Excerpt ->
################
Sharing by design: Data and decentralized commons

See allHide authors and affiliations

Science  11 Dec 2015:
Vol. 350, Issue 6266, pp. 1312-1314
DOI: 10.1126/science.aaa7485

Ambitious international data-sharing initiatives have existed for years in fields such as genomics, earth science, and astronomy. But to realize the promise of widespread sharing of scientific data, intellectual property, data privacy, national security, and other legal and policy obstacles must be overcome (1). Although these issues have attracted much attention in some circles, they have often taken a back seat to addressing technical challenges. Yet failure to account for legal and policy issues at the outset of a large transborder data-sharing project can lead to undue resource expenditures and data-sharing structures that may offer fewer benefits than hoped. Drawing on our experience with the Belmont Forum, a multinational earth change–research program, we propose a framework to help plan data-sharing arrangements with a focus on early-stage decisions including options for legal interoperability.

A rich literature beginning with the work of Ostrom (2) addresses the organization and governance of common pool resources shared by communities of users in contexts ranging from the global environment to communal living spaces. More recent work has expanded these principles to knowledge commons: collections of intangible resources, such as digital libraries, scholarly publications, and scientific data (3). Responding to calls for increased international scientific collaboration, several expert bodies have developed high-level principles for transborder data sharing (46). Although these efforts lay the groundwork for broad data-pooling initiatives, critical design decisions must be made before larger issues of governance and operation.

A SPECTRUM OF CENTRALIZATION. Although little empirical research exists on commons structures for data sharing and related costs, we have observed four basic structural models for scientific data pools along a continuum ranging from the most to the least centralized (see the table).

(i) fully centralized: all data are aggregated in a single, centrally managed repository;

(ii) intermediate distributed: repositories are distributed and separately maintained, but may be interconnected by a central access portal, share technical service components, and utilize a common data-exchange format [sometimes called a federated database system (7)];

(iii) fully distributed: repositories are maintained locally and are not technically integrated, but share a common legal and policy framework that allows access on uniform terms and conditions (legal interoperability);

(iv) noncommons: repositories are largely disaggregated and lack technical and legal interoperability and, at most, may share a common index.
################
Information given ->
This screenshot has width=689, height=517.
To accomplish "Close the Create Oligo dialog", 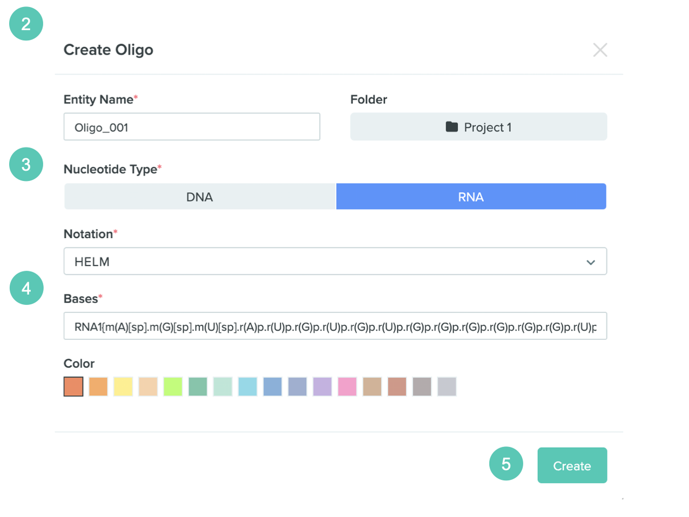I will [x=600, y=50].
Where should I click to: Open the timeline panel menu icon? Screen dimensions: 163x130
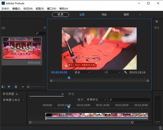pos(62,94)
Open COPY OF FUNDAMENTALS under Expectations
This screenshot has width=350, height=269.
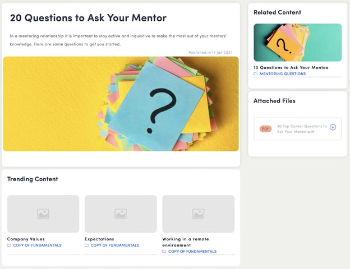point(115,245)
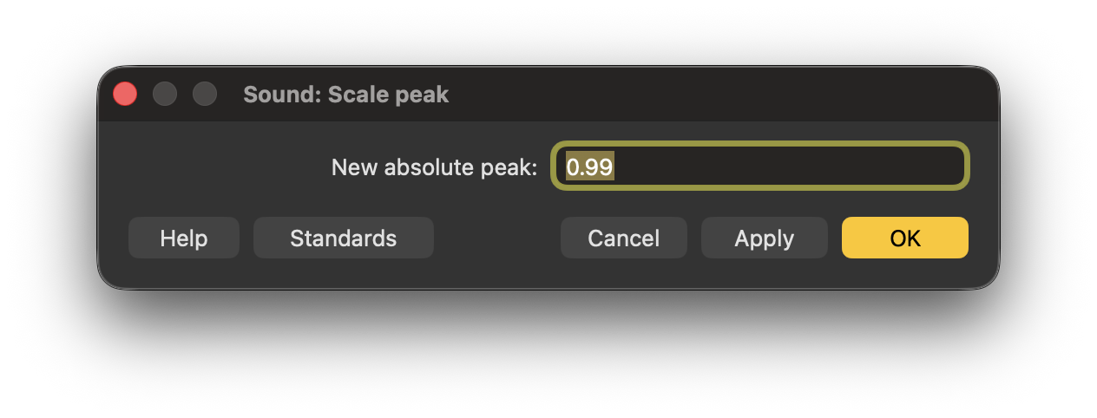Image resolution: width=1097 pixels, height=418 pixels.
Task: Click the gray zoom window button
Action: coord(205,94)
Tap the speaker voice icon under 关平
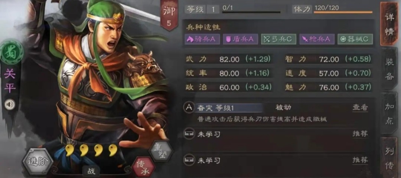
################
Required action A ->
Name the four structural models for scientific data pools that the data-sharing article describes, from most to least centralized.
Required action B ->
According to the data-sharing article, what kind of program is the Belmont Forum?
Required action C ->
In the data-sharing article, condense the paragraph beginning "A rich literature beginning with the work of Ostrom" into a shorter paragraph that keeps its main facts.

Expected output A ->
1. Fully centralized
2. Intermediate distributed
3. Fully distributed
4. Noncommons

Expected output B ->
It is a multinational earth change–research program.

Expected output C ->
Literature beginning with Ostrom's work studies how user communities organize and govern shared common pool resources, from the global environment to communal living spaces. More recent work extends these principles to knowledge commons, which are collections of intangible resources such as digital libraries, scholarly publications, and scientific data. In response to calls for more international scientific collaboration, several expert bodies have developed high-level principles for transborder data sharing. These efforts lay the groundwork for broad data pooling, but critical design decisions must be made before larger issues of governance and operation.